The New Character of the “Fog of War”—Seeing to Know and Seeing to Strike

August 2022 No Comments

Speakers: Lt Gen Jack Shanahan (Former Director of the US Department of Defense (DoD) Joint Artificial Center (JAIC); Member of the Board of Advisors, Special Competitive Studies Project (SCSP)); and Dr. Dave Kilcullen (President & CEO, Cordillera Applications Group, Inc.)

Date: 10 August 2022

Speaker Session Summary

SMA hosted a speaker session with Lt Gen Jack Shanahan (Former Inaugural Director of the US Department of Defense Joint Artificial Intelligence Center (JAIC); Member of the Board of Advisors, Special Competitive Studies Project (SCSP)), and Dr. Dave Kilcullen (President & CEO, Cordillera Applications Group) as part of its SMA Mind-tech Nexus Speaker Series.

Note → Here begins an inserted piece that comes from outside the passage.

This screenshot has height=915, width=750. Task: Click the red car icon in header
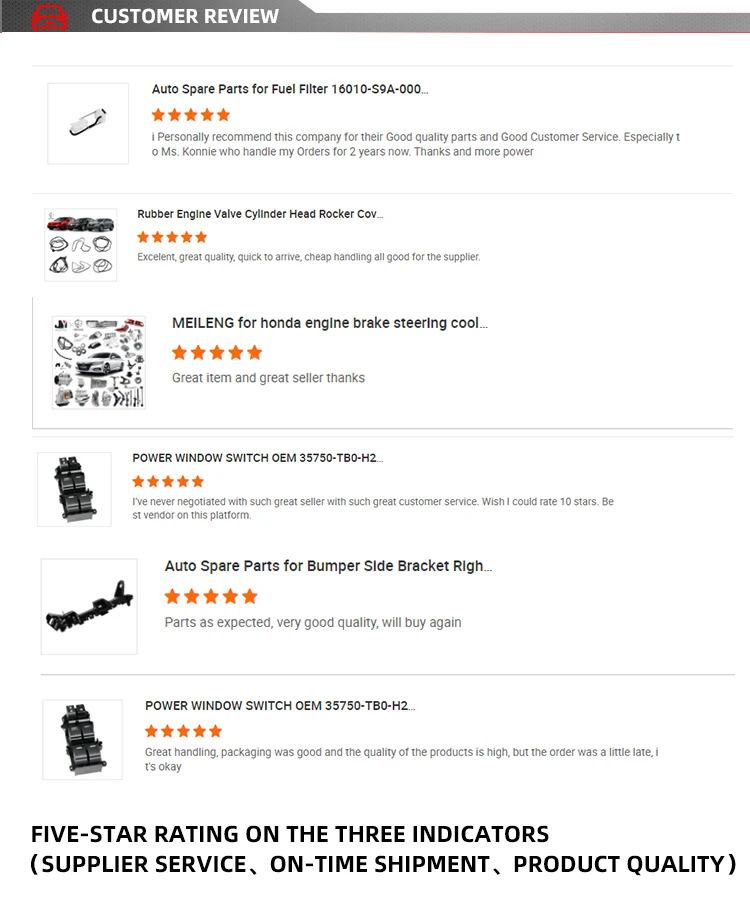(49, 17)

The advancement of technology—including artificial intelligence (AI)—is unavoidable. New technology will inevitably change how military campaigns are conducted and how individual military units engage in combat. How warfighters decide to use technology will be the strongest influencer of how warfare evolves, Lt Gen Shanahan commented. He also argued that AI will force an important reassessment of reality across society and especially the military. The pace of technology creation and adoption is also increasing, enhancing the need for more frequent wargaming.

While technological advancement will strongly influence the way war is fought, the technology itself is not deterministic. Lt Gen Shanahan emphasized that incorporating AI systems and other technology into units will decide future winners and losers; however, it is how those units decide to use technology that will decide their actual impact on society and the battlefield. Lt Gen Shanahan stated that he is equally apprehensive about fully trusting AI as he is about the influence of human bias.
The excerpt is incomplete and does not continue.